_What is being asked_
Could you reproduce, from the records below, everything from the line with "The width and height of the screenshot is (849, 549)." down to the line with "Given: Open the Power & battery chevron arrow", keeping both of those lines and changing nothing?

= = =

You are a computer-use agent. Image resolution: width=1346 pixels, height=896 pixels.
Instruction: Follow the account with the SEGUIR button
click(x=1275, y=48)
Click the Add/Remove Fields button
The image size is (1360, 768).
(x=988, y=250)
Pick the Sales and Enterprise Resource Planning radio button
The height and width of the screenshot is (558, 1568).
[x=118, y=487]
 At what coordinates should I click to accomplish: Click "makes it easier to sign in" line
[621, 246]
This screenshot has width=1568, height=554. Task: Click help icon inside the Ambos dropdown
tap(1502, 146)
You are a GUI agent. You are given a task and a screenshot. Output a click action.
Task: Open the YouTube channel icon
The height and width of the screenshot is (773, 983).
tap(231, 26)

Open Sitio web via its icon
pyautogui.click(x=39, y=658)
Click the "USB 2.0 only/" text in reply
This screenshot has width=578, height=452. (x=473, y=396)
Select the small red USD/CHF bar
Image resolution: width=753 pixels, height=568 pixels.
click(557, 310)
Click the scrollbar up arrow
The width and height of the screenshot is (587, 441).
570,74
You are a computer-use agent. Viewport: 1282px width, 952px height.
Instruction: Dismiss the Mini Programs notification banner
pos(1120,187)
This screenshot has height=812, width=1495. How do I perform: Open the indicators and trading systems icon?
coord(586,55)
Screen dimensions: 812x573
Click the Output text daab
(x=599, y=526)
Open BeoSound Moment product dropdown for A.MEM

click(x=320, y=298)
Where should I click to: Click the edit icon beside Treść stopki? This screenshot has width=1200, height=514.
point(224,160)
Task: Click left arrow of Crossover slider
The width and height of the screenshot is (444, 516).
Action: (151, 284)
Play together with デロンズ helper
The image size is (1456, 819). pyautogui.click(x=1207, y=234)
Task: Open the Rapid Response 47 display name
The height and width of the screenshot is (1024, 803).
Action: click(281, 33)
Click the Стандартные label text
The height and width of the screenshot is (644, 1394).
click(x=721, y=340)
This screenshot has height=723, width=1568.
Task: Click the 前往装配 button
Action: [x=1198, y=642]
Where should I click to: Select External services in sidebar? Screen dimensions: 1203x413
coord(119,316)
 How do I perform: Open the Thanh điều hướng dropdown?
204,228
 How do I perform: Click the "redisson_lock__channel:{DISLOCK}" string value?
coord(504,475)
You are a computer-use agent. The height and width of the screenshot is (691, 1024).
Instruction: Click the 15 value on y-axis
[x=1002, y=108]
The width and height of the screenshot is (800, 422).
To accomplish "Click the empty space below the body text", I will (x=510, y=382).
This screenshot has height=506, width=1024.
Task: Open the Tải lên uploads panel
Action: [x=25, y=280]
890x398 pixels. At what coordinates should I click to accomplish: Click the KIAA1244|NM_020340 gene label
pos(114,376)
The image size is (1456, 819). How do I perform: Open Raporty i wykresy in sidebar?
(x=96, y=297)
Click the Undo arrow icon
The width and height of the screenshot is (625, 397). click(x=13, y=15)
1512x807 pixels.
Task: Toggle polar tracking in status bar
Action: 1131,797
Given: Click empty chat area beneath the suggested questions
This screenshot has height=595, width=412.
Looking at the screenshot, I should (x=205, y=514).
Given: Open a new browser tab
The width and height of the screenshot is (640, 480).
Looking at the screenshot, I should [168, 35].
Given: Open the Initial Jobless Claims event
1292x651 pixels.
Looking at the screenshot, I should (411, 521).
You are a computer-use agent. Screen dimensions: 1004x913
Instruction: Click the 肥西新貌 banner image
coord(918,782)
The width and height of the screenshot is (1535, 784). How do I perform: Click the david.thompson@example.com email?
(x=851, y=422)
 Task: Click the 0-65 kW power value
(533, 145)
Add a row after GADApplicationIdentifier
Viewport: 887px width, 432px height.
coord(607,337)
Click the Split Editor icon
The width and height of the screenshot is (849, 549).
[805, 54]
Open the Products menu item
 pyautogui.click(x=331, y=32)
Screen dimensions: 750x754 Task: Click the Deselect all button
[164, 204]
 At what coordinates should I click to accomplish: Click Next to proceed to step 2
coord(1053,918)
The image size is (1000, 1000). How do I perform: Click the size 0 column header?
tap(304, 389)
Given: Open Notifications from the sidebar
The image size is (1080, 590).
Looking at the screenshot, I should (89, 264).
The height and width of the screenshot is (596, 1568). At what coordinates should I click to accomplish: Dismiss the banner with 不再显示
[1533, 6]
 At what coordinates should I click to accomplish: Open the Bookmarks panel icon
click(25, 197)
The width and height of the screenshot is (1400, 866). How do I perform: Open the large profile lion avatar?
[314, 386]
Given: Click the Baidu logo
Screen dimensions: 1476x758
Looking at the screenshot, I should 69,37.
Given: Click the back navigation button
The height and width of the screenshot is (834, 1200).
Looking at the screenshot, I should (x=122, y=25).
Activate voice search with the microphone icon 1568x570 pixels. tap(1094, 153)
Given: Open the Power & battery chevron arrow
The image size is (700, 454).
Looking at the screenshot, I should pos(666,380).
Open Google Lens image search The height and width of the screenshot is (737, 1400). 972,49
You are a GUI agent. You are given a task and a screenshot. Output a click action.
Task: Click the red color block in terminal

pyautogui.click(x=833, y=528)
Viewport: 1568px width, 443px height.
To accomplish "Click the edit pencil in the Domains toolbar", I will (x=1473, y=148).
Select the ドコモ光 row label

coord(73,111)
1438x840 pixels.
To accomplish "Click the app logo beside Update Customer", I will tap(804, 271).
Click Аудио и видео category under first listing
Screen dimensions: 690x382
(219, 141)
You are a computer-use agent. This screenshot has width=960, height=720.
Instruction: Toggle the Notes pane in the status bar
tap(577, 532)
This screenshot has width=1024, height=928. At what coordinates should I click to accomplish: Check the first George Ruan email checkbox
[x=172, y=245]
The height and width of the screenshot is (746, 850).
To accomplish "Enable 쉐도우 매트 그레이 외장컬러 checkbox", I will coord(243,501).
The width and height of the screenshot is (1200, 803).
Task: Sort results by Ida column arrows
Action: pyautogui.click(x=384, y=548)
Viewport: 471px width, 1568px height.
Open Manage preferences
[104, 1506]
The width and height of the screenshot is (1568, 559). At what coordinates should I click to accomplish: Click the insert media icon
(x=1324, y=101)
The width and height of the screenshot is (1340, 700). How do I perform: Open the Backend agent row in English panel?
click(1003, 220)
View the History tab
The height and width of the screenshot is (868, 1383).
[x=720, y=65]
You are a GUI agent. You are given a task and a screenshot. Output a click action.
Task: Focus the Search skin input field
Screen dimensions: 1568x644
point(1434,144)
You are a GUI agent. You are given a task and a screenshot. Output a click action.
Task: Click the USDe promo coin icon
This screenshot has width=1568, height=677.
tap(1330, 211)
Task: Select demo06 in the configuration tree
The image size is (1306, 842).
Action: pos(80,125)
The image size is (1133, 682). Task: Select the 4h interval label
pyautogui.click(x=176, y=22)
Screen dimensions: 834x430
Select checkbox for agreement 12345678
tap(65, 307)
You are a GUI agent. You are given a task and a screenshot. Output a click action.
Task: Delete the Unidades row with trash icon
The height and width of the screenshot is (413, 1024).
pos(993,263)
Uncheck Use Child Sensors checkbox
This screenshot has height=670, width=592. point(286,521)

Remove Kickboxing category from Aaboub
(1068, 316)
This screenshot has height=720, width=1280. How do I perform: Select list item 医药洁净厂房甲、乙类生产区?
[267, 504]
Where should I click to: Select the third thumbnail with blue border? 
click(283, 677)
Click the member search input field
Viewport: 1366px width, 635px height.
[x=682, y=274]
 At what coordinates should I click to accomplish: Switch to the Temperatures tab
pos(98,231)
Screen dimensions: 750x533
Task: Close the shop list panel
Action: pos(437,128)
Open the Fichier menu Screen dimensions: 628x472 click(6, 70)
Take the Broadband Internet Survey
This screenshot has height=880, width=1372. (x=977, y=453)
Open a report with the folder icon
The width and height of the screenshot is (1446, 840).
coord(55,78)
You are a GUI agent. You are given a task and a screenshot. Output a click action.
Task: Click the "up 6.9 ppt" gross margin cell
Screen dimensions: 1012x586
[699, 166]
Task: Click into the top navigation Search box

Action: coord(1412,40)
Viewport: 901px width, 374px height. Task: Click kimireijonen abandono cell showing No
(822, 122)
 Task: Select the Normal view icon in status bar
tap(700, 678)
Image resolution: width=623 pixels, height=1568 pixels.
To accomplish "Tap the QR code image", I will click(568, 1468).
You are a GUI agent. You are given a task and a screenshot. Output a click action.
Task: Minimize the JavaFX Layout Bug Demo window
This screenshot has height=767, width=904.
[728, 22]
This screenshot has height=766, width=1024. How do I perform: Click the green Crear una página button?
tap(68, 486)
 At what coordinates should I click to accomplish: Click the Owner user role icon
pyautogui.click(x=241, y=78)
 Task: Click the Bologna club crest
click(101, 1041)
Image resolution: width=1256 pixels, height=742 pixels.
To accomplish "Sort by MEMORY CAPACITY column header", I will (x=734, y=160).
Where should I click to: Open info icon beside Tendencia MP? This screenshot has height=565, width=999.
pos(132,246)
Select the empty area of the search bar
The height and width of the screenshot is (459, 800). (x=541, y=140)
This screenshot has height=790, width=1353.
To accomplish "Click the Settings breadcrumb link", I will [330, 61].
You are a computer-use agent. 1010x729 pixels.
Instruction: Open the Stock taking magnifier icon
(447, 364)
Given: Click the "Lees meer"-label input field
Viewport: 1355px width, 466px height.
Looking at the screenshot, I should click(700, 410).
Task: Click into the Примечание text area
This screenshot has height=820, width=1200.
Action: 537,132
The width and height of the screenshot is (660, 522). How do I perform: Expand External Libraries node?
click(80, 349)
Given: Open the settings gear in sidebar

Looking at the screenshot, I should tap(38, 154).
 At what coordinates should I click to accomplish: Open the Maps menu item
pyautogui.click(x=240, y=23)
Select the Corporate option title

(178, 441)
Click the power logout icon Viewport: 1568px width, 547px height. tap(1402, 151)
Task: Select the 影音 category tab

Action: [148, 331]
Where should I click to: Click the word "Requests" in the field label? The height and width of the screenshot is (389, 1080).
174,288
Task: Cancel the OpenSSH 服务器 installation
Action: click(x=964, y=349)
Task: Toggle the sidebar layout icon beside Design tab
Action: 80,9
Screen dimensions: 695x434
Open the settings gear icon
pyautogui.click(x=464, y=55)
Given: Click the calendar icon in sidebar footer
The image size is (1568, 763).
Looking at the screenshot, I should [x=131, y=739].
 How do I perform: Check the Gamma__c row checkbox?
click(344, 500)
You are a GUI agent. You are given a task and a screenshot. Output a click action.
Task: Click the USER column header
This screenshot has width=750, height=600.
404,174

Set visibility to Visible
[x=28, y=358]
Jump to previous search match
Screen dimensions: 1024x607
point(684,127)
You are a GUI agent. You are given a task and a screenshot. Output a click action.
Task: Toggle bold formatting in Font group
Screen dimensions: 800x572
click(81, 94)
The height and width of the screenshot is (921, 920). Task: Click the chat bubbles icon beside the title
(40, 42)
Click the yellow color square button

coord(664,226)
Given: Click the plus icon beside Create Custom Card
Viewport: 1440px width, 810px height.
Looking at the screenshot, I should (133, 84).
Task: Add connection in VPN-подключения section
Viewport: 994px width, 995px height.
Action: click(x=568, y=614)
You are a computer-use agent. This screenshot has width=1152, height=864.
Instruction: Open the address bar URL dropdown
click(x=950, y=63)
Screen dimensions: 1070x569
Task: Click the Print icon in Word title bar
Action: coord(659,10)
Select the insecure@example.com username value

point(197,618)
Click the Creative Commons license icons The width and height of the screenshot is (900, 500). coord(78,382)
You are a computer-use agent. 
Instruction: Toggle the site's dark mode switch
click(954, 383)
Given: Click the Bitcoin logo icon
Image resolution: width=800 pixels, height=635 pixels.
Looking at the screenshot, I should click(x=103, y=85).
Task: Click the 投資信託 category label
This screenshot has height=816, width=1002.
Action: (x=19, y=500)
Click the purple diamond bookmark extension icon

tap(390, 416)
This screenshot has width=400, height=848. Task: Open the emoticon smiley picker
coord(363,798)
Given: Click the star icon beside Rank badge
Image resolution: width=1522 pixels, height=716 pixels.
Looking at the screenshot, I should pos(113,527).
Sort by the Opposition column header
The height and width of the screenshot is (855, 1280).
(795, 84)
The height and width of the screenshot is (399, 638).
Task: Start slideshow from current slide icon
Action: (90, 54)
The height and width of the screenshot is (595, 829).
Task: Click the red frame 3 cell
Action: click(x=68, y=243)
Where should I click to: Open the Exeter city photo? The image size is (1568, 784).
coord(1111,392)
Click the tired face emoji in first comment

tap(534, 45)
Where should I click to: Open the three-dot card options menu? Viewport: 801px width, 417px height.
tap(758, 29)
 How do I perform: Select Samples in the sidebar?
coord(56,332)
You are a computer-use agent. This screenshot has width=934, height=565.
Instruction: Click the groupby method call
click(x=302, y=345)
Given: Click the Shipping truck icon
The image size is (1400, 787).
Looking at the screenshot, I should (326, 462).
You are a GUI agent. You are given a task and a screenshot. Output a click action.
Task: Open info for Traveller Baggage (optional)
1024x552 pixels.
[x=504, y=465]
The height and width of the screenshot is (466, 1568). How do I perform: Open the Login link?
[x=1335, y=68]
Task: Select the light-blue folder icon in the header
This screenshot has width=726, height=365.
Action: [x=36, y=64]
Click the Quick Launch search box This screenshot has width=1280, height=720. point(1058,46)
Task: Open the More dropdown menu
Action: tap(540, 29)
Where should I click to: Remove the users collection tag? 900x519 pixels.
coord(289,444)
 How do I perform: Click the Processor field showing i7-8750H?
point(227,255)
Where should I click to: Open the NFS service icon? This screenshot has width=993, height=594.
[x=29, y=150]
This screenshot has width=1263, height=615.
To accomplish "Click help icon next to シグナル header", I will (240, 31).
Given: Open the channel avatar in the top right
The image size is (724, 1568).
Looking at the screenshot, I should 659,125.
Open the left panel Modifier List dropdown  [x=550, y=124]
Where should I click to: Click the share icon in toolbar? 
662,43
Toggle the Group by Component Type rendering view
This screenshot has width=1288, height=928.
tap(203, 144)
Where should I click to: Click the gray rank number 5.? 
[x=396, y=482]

= = =

_Solution_
The width and height of the screenshot is (849, 549).
[805, 54]
Open the Products menu item
 pyautogui.click(x=331, y=32)
Screen dimensions: 750x754 Task: Click the Deselect all button
[164, 204]
 At what coordinates should I click to accomplish: Click Next to proceed to step 2
coord(1053,918)
The image size is (1000, 1000). How do I perform: Click the size 0 column header?
tap(304, 389)
Given: Open Notifications from the sidebar
The image size is (1080, 590).
Looking at the screenshot, I should (89, 264).
The height and width of the screenshot is (596, 1568). At what coordinates should I click to accomplish: Dismiss the banner with 不再显示
[1533, 6]
 At what coordinates should I click to accomplish: Open the Bookmarks panel icon
click(25, 197)
The width and height of the screenshot is (1400, 866). How do I perform: Open the large profile lion avatar?
[314, 386]
Given: Click the Baidu logo
Screen dimensions: 1476x758
Looking at the screenshot, I should 69,37.
Given: Click the back navigation button
The height and width of the screenshot is (834, 1200).
Looking at the screenshot, I should (x=122, y=25).
Activate voice search with the microphone icon 1568x570 pixels. tap(1094, 153)
Given: Open the Power & battery chevron arrow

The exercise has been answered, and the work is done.